Text provided.
## START
FG_PATH   = os.path.join(CSV_DIR, "fear_greed_index.csv")
HIST_PATH = os.path.join(CSV_DIR, "historical_data.csv")

fg   = pd.read_csv(FG_PATH)
hist = pd.read_csv(HIST_PATH)

# %%
# -------------------------
# Initial Data Inspection
# -------------------------

print("=== Fear & Greed Index (raw) ===")
display(fg.head(3))
print(f"Shape: {fg.shape}")
print(f"Columns: {list(fg.columns)}")

print("\n=== Historical Trades (raw) ===")
display(hist.head(3))
print(f"Shape: {hist.shape}")
print(f"Columns: {list(hist.columns)}")

# Optional quick metadata summary
print("\nData types overview:")
print(hist.dtypes.head(10))


# Check for missing timestamps or negative PnL
print("Missing time values:", hist['time'].isna().sum() if 'time' in hist else 'No time column found')
print("Negative PnL entries:", (hist['closedpnl'] < 0).sum() if 'closedpnl' in hist else 'PnL column missing')



# %%
# -------------------------
# Helpers
# -------------------------
def colnorm(cols):
    return [c.strip().lower().replace(" ", "_") for c in cols]

def parse_epoch_or_string(s):
    """Parse a time column that might be epoch in s/ms/us/ns or iso string."""
    # If mostly numeric, infer unit by magnitude
    vals = pd.to_numeric(s, errors='coerce')
    frac_num = vals.notna().mean()
    if frac_num > 0.8:
        m = np.nanmedian(vals)
        # Order matters: ns > us > ms > s
        if m > 1e14:
            return pd.to_datetime(vals, unit='ns', errors='coerce')
        elif m > 1e12:
            return pd.to_datetime(vals, unit='ms', errors='coerce')
        elif m > 1e10:
            return pd.to_datetime(vals, unit='us', errors='coerce')
        else:
            return pd.to_datetime(vals, unit='s', errors='coerce')
    # Fallback: string parse
    return pd.to_datetime(s, errors='coerce')

def save_title_wrapped(ax, title):
    ax.set_title("\n".join(wrap(title, 80)), pad=12)

# %%
# -------------------------
# Clean & Normalize
# -------------------------
fg.columns = colnorm(fg.columns)
## END
Available data.
## START
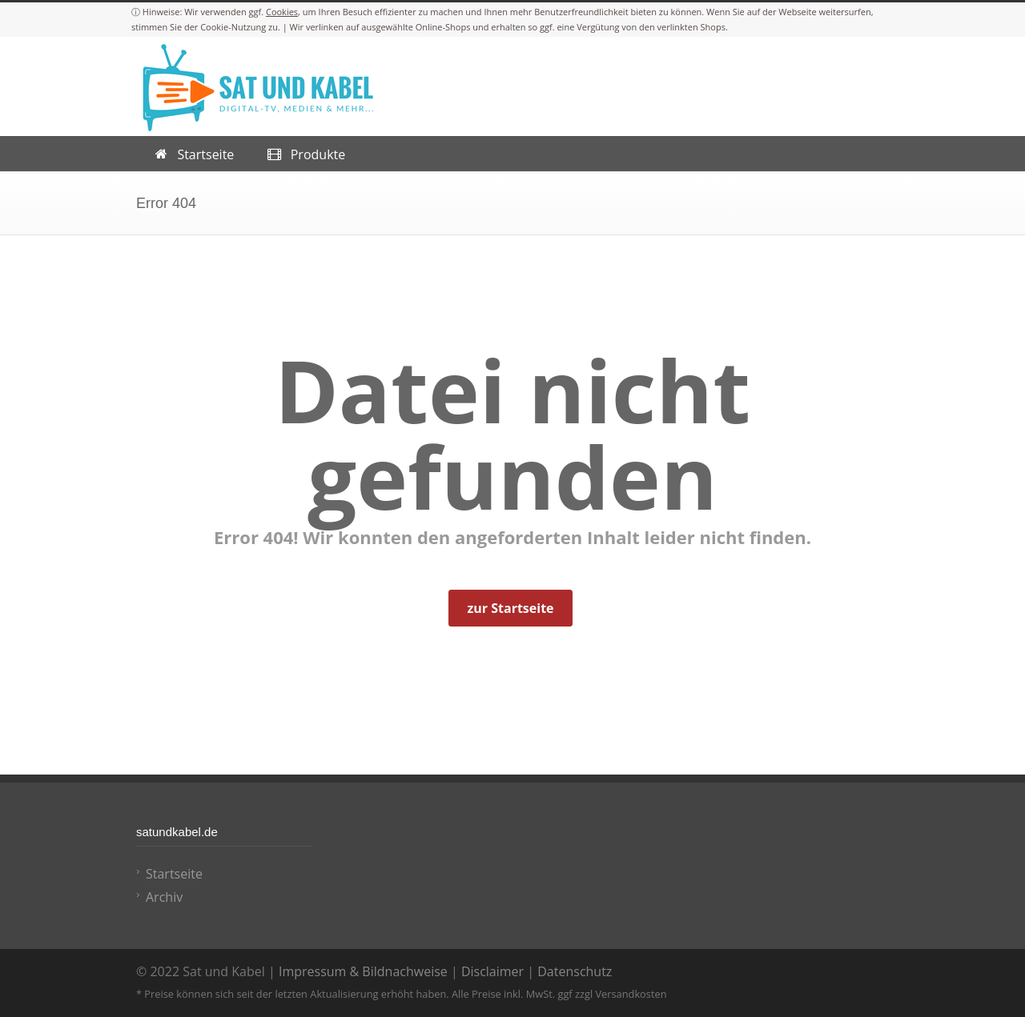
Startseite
## END
Requirement 1.
Answer these about the script:
(a) What file name is joined to CSV_DIR to form HIST_PATH?
(b) What fraction of numeric values must be exceeded before parse_epoch_or_string infers an epoch unit?
(c) What width is passed to wrap inside save_title_wrapped?
Requirement 2.
Reproduce the portion of the script starting with "# If mostly" and going on through "m = np.nanmedian(vals)".
Requirement 3.
Name every function defined with def in the script.
The data comes from another source and is unrelated to the script.

Correct output 1.
(a) historical_data.csv
(b) 0.8
(c) 80

Correct output 2.
# If mostly numeric, infer unit by magnitude
    vals = pd.to_numeric(s, errors='coerce')
    frac_num = vals.notna().mean()
    if frac_num > 0.8:
        m = np.nanmedian(vals)

Correct output 3.
colnorm, parse_epoch_or_string, save_title_wrapped